Terroristi a Venezia, la pista è balcanica

Cellule, indagini, arresti: l’onda lunga dell’integralismo islamico tra Veneto e Friuli. Ecco come è nata l'indagine che ha portato all'arresto dei quattro jihadisti

Venezia, l'arresto della cellula jihadista

 
VENEZIA. Kosovari i quattro jihadisti che volevano farsi esplodere a Venezia. Bosniaci e sloveni i tre foreign fighter che hanno vissuto tra il Bellunese e il Pordenonese e che il prossimo 11 aprile compariranno davanti al giudice. Bosniaco l’imbianchino partito nel 2014 da Longarone per la Siria portandosi dietro il figlio piccolo e poi morto in battaglia. Macedone uno dei primi espulsi, nel 2015, per i suoi legami sospetti con la Jihad. Bosniaco l’imam itinerante che varcava il confine per fare proseliti. 
 
 
Balkan connection. La provenienza geografica dei terroristi fermati nel Nordest porta alla luce una sorta di “Balkan connection”, una pista balcanica del terrore. Non è chiaro se tra i diversi gruppi ci sia un collegamento diretto, anzi, al momento gli inquirenti tendono ad escluderlo. Anche se, sottolineano alla Direzione Distrettuale Antimafia di Venezia, le indagini sono in corso. «Abbiamo fatto gli arresti, le indagini continuano», precisa Adelchi d’Ippolito, procuratore capo di Venezia. Certo è che Veneto e Friuli, corridoio con l’Est Europa, hanno visto transitare, e a volte fermarsi, diversi jihadisti di formazione balcanica. 
 
L’informativa.
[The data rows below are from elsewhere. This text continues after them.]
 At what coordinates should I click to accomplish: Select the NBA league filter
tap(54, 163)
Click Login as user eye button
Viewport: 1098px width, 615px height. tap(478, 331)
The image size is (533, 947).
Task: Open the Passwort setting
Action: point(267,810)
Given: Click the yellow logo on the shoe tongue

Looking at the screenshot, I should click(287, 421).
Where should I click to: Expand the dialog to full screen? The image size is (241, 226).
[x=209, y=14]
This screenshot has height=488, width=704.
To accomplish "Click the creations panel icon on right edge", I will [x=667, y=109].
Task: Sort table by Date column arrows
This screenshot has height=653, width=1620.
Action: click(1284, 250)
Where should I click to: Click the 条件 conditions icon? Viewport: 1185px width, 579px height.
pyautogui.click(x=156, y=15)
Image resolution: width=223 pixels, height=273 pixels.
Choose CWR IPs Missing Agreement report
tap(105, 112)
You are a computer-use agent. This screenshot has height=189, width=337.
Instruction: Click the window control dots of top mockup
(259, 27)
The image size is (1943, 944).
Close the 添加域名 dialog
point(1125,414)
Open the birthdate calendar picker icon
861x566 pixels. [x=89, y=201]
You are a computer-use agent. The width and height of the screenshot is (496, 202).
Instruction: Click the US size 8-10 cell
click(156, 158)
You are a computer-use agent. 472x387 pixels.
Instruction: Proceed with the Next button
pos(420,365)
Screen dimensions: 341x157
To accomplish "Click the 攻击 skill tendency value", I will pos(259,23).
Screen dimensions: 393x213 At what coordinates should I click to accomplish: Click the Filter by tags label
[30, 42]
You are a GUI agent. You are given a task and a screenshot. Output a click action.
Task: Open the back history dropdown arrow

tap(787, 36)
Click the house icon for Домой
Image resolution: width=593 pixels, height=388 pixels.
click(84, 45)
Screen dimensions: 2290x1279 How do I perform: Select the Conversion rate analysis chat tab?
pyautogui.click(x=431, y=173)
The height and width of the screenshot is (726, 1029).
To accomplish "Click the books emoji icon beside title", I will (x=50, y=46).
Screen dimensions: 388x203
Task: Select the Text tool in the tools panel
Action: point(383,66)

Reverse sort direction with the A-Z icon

Lo scorso novembre un’informativa del Dipartimento dell’Amministrazione Penitenziaria avvertiva che l’Is aveva dato mandato ai mujahed kosovari e dell’area balcanica di colpire in territorio italiano. Un allarme partito dalle carceri calabresi e che le forze dell’ordine hanno tutt’altro che sottovalutato. Anche perché, nella segnalazione raccolta, si indicava ai terroristi il percorso da seguire: il passaggio attraverso il Kosovo in territorio bosniaco, dove massiccia è la presenza di comunità salafite, quindi il transito in Italia entrando a Trieste. Città dove, va ricordato, si sono fermati anche Nezirevic e Hasanagic, due imam radicali di origini bosniache.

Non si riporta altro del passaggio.